Bonne efficacité pour l'antigerminatif Dormir

Parmi les antigerminatifs, le 1,4 Diméthylnaphtalène (1,4 DMN) s’applique en cours de conservation. Il est plus connu sous son nom commercial : Dormir (Dormfresh). Ce produit, dont la LMR est de 15 mg/kg, est thermonébulisable à la dose de 20 ml/t avec un maximum de six applications par an et un délai après traitement de 30 jours pour la commercialisation des tubercules traités. « Les essais conduits à Villers-Saint-Christophe dans l’Aisne ont montré une bonne efficacité de contrôle de la germination en utilisant le produit. Il faut cependant bien respecter les préconisations d’application fournies par la firme pour garantir efficacité et sélectivité », commente Michel Martin.

Pour une efficacité maximale, il doit être appliqué assez tôt, avant le démarrage de la germination, mais après un bon séchage du tas. Tous ces produits, thermonébulisés en cours de conservation, sont généralement appliqués par une entreprise spécialisée.

Une gestion qui commence au champ avec l'hydrazide maléique

Contrairement aux précédents produits, l’hydrazide maléique s’applique au champ, en végétation, avec un pulvérisateur classique. L’application doit intervenir a minima 15 jours à trois semaines avant la date de défanage. Le produit bloque la germination des tubercules durant deux à trois mois, en fonction de la variété et de la température de conservation. Si les pommes de terre sont stockées plus longtemps, un autre antigerminatif devra être prévu en relais.

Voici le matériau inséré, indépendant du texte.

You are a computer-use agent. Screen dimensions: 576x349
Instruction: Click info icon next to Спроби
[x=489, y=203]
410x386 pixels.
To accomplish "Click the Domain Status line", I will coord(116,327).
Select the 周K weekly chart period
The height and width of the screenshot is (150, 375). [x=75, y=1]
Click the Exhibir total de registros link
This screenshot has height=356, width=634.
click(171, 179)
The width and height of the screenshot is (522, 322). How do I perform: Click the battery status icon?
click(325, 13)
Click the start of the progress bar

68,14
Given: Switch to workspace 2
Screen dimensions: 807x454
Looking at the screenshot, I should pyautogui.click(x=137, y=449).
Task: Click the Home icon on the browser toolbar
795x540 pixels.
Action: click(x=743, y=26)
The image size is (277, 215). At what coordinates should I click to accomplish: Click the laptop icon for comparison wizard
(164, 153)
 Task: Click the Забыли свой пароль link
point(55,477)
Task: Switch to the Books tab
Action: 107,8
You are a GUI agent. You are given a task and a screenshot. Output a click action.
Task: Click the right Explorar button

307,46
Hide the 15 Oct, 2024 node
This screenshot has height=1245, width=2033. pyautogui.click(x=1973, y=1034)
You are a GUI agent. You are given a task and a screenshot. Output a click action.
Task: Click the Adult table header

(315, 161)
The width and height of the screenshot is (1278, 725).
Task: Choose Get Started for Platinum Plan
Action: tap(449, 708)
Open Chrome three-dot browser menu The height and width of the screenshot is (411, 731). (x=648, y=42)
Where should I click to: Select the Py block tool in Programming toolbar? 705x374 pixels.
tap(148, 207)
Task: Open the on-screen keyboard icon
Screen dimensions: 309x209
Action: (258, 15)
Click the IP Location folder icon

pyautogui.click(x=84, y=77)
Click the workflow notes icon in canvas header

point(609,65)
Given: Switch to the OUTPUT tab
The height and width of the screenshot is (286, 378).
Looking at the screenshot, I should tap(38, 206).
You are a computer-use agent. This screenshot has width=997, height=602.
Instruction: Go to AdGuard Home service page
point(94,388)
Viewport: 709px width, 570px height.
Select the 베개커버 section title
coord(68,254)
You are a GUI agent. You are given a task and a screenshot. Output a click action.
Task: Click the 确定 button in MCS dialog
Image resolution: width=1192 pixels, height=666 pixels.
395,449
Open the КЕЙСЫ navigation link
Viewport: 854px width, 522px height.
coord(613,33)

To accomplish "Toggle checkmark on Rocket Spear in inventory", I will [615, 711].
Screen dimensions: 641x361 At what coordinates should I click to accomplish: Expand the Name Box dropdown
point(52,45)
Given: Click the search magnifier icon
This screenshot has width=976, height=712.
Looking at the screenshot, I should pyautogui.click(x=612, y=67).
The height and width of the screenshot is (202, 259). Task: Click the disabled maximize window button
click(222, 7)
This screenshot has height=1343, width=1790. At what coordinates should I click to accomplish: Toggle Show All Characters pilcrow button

Les effets de la nouvelle réglementation sur le CIPC sont plutôt durs à avaler pour les producteurs, mais ont-ils le choix ? Les produits de substitution sont tous plus chers que le CIPC. Pour le marché du frais lavé, le coût moyen du CIPC appliqué en thermonébulisation (18 g/t) était estimé à 3,40 € ht/tonne, contre 4,30 €/t pour l’éthylène (10 ppm), 8,40 €/t pour Dormir (20 g/t puis 3 applications à 10 g/t) et 20,40 €/t pour l’huile de menthe (300 g/t).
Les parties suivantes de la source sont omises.